何気なくテレビを見ていたら、『北の国から』の脚本で有名な倉本聰さんの番組がやっていました。富良野塾での話をしていたような気がするのですが、そこでの講演会か何かに集まった子供を持つ親たちに向かってこう投げかけたそうです。

 

「あなたは、自分の子供のために死ねますか?」

 

死ねるという人は手をあげてください。と続けて聞くと、会場に5、60人ほどいるにもかかわらず誰も手をあげなかった。この現状に絶句したとお話しされていました。

 

その時に何気なく思ったのです。

 

私の親は絶対、私のために命を差し出すだろうな。

 

“絶対”と確信をもてる答えを導き出したことに、自分でも驚いたのを今でも覚えていますが、間違いなく私の両親は私に命をかけてくれると思えました。

 

無意識のうちに沁み込んでいた愛情

 

 私の両親は愛情深いタイプであり、私が若い頃はその愛が重く “うざい” と感じるほどでしたが、改めて愛されてるな~なんて感じたことはありませんでした。

親が我が子を愛するのは当たり前。そういうもん。それだけ。

今思うと幸せボケしていた自分が情けないのですが、当時の私は親に対して有難いとか、愛されてるとか考えたことすらありませんでした。考えてるとしたら、親から離れて自由になりたい!ぐらいでしょうか。

 

でも、突然自分が導き出した答えに驚きながらも、初めて気づいたのです。

 

命を差し出してくれるほどに、私は愛されていたんだ。

 

私の親は間違いなく身を挺して守ってくれるだろう。

もし私の体の一部がなくなったとしても、親は自分の体を私に提供してくれるだろう。もしそれで私の体が元に戻るのであれば、おそらく喜んで差し出してくれるにちがいない。親の安堵した顔まで想像できるくらいに次から次へとイメージが湧いてきました。

 

“愛されている自信” が私を強くする

 

何なんだろう?この “愛されている” という自信は。正直、今でもよく分かりませんが、間違いなく命を差し出してくれると思えるほど、両親は私を愛してくれているんだと客観的に気づけた事がとても衝撃的でした。当たり前だと思っていた存在は、想像以上に大きく深い愛で私を包んでくれていて、その大きな愛情の輪の中にいる安心感・絶対感のおかげで自信をもって歩き出せる。そしてなにより、私はとても幸運なんだってことに20代後半に恥ずかしながらやっと気付けました。

 

気づけば家の中は、愛情のかけらでいっぱいだった

 

その日以来、親を見る目が変わりました。いつも夕飯に私の好きなおかずを1品出してくれていたことも、寒い中帰ってきた私を早く温めてあげようと超特急でお風呂を出て、私を入れてくれたことも、記念日に渡したメッセージカードを額縁にいれて家中に飾っていてくれることも、すべてが温かい気持ちで溢れていたんだ。まるで昨日とは全く違う景色を見ているようでした。
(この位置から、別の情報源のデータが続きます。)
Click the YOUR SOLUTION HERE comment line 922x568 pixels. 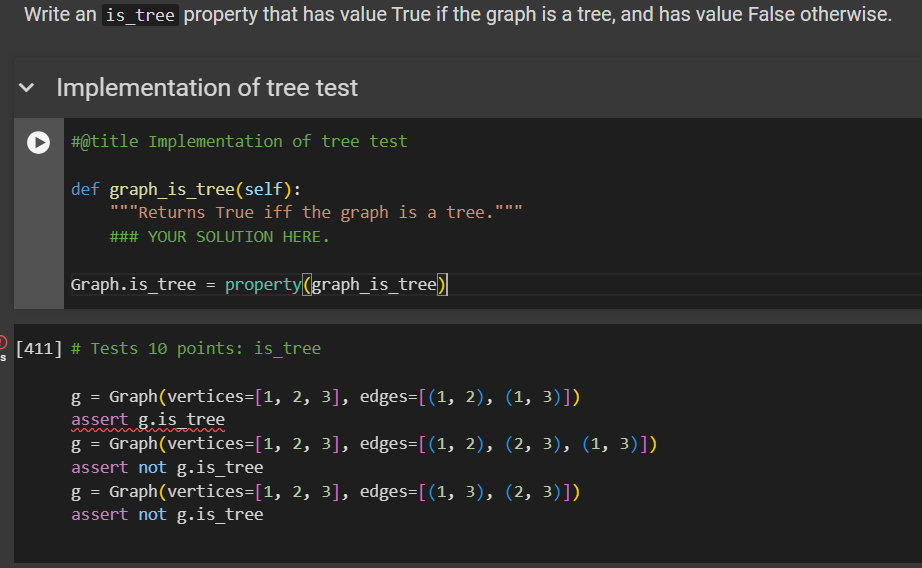coord(219,237)
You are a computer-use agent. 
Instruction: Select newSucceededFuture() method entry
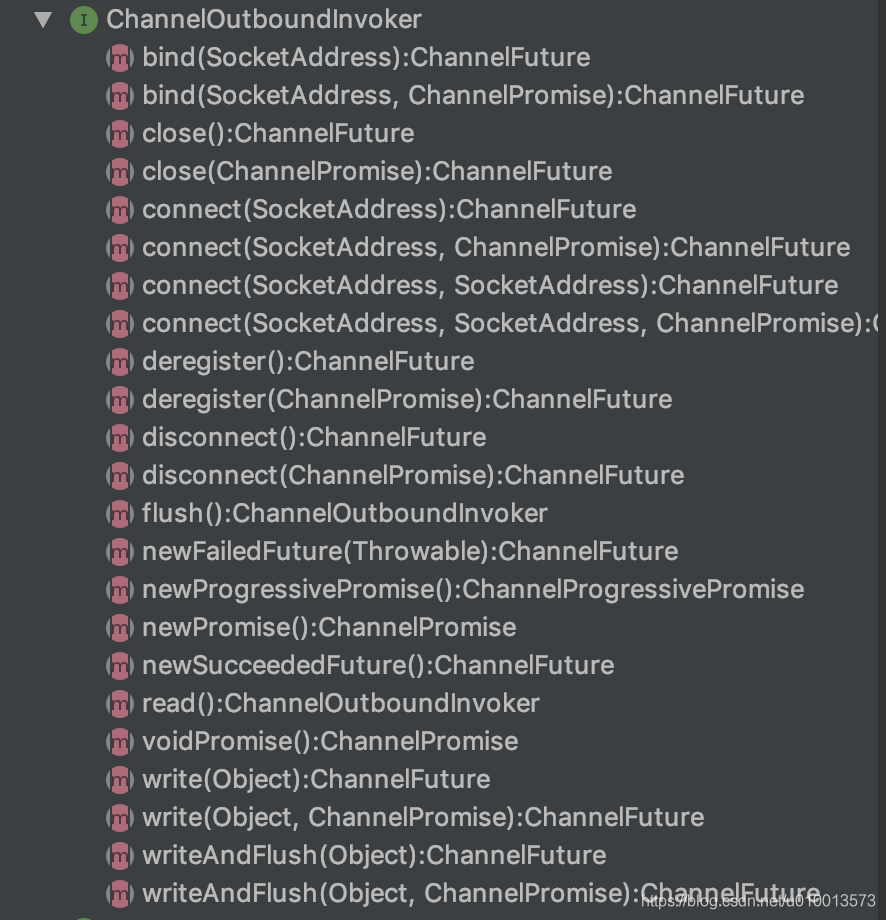click(378, 665)
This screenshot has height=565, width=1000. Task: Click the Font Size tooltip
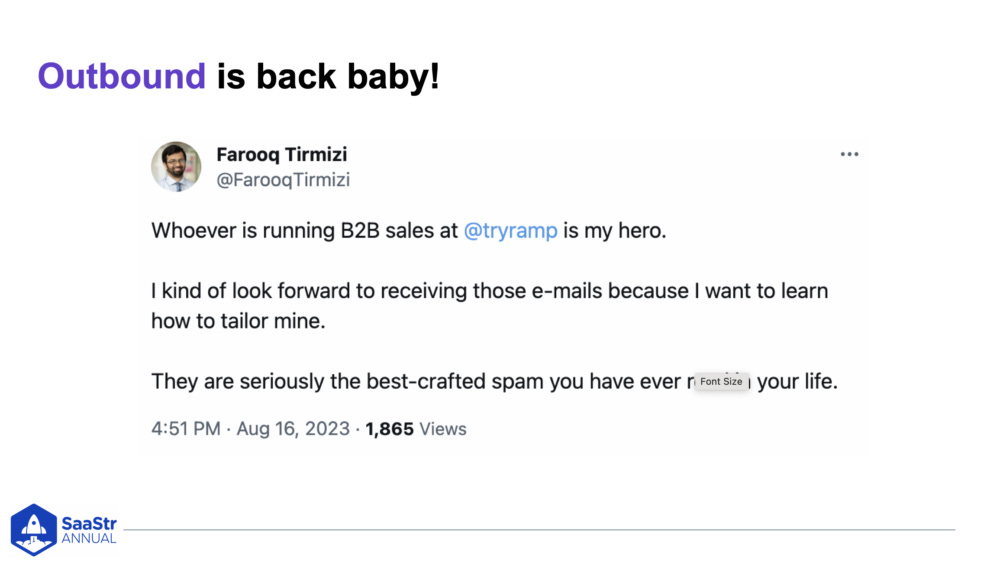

極めつけは、リビングに飾ってある私と兄の幼少期の写真の数々。屈託のない弾ける笑顔の写真ばかりですが、それを同じような笑顔でファインダー越しから見ている両親の姿が想像できた時、思わず泣けてしまいました。記憶にない赤ちゃんの頃からずっと両親からの愛情のシャワーを浴びていたんだ。それが私の無意識領域の中にしっかり沁み込まれ今の私が出来ているんだ。嬉しくて、胸が温かくなり、また泣けてきました。

 

たとえ言葉で『愛してるよ』のメッセージは受け取っていなくても、日々の暮らしの中でちゃんと愛情のメッセージは受け取っていたんですね。

自分も親になってみてよく思うことは『愛されて育ってきたと覚えていてほしい』ということ。愛されていた自覚は、その人を強くし、前に進ませる原動力になると思うし、周りの人も愛することが出来ると思うからです。私の場合、その思いが強すぎて子供達に『あいしてるよ』を連発し、言葉の意味が軽くなってしまった気もしますが(^^;)。。

言葉も大切ですが、日々の暮らしの中でもたくさんの愛情をもって子供に接していきたいものです。そしてあわよくば、子供たちがいつの日か、『自分はこんなにも愛されていたんだ』と気づいてくれる時がきたら、親としては最高です。